WORK REQUEST:
Beginning with the line containing "Image resolution: width=546", give every line again exactly as it is, ending with the last line of the entries.
----
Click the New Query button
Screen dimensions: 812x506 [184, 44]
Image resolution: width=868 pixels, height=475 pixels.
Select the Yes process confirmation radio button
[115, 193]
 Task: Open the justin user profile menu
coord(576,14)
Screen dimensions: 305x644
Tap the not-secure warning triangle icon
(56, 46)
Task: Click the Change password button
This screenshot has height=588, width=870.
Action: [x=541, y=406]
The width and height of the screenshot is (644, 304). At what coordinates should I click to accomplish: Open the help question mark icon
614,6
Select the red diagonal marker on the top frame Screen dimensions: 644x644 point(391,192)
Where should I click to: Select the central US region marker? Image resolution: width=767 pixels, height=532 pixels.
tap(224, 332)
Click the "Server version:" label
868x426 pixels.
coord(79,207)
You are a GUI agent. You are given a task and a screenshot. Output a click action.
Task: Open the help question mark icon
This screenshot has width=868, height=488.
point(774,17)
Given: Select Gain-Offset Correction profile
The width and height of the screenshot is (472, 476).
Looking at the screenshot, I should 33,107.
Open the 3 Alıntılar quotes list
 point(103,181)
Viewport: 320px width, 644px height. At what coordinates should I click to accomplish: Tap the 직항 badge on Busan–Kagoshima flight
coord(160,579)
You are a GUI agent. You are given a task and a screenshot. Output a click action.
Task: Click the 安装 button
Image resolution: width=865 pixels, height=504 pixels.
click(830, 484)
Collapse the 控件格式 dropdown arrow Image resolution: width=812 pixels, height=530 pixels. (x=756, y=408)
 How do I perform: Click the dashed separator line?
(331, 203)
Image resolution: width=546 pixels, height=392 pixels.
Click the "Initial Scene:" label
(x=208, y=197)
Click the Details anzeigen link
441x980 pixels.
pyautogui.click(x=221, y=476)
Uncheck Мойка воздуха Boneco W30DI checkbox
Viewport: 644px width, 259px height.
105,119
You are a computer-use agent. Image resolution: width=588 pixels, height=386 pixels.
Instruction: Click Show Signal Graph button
----
TASK OUTPUT:
Image resolution: width=546 pixels, height=392 pixels.
Click the "Initial Scene:" label
(x=208, y=197)
Click the Details anzeigen link
441x980 pixels.
pyautogui.click(x=221, y=476)
Uncheck Мойка воздуха Boneco W30DI checkbox
Viewport: 644px width, 259px height.
105,119
You are a computer-use agent. Image resolution: width=588 pixels, height=386 pixels.
Instruction: Click Show Signal Graph button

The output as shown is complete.